There are a half-dozen animals on Hutchinson’s farm in Butler County. His dogs and cats eat nothing but dry food.

He has prescribed the Raw Diet, but mainly to treat dogs with health problems like inflammatory bowel disease or allergies.

Yet for use as a regular diet for an otherwise healthy animal, Dr. Hutchinson said the risk just isn’t worth it.

“If you have an older person who is immunosuppressed, if you have a young child or anybody who is on chemotherapy, those kinds of problems, those types of people can pick up those types of diseases from our dogs and that is not acceptable,” Dr. Hutchinson said.

Hudak doesn’t dispute that concern, but argues working with raw dog food is no riskier than handling the food she eats.

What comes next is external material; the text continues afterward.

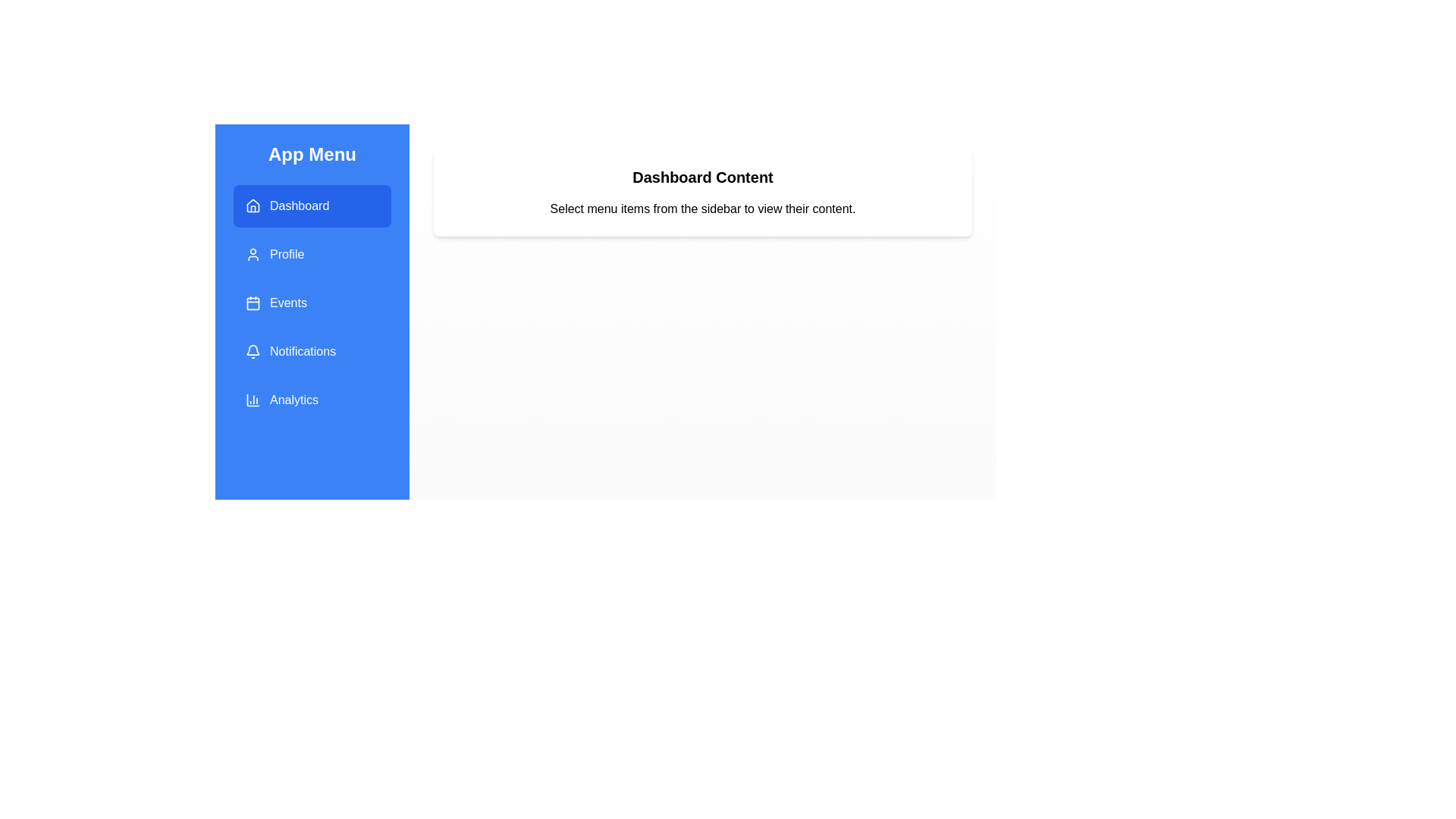 The height and width of the screenshot is (819, 1456). Describe the element at coordinates (312, 155) in the screenshot. I see `the 'App Menu' title in the sidebar` at that location.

“It takes maybe a minute to clean up after you maybe just like you are preparing raw meat for you. You clean the bowls. You wash the bowls. You clean the counter. You wash your hands. It’s no more an issue than feeding raw to your family for dinner,” Hudak said.

She also believes her shepherds eat a more nutritionally complete diet as well.

“The dry foods are filled with grains and preservatives that the dogs can’t digest and they are also cooked at such a high temperature that most of their nutritional value is lost in the heating process,” Hudak said.

Even with the high cost, extra work, and added risk, Hudak and Kostyzak said the Raw Diet is worth it.

In the end, the decision is up to you so be sure to do your research before making the switch.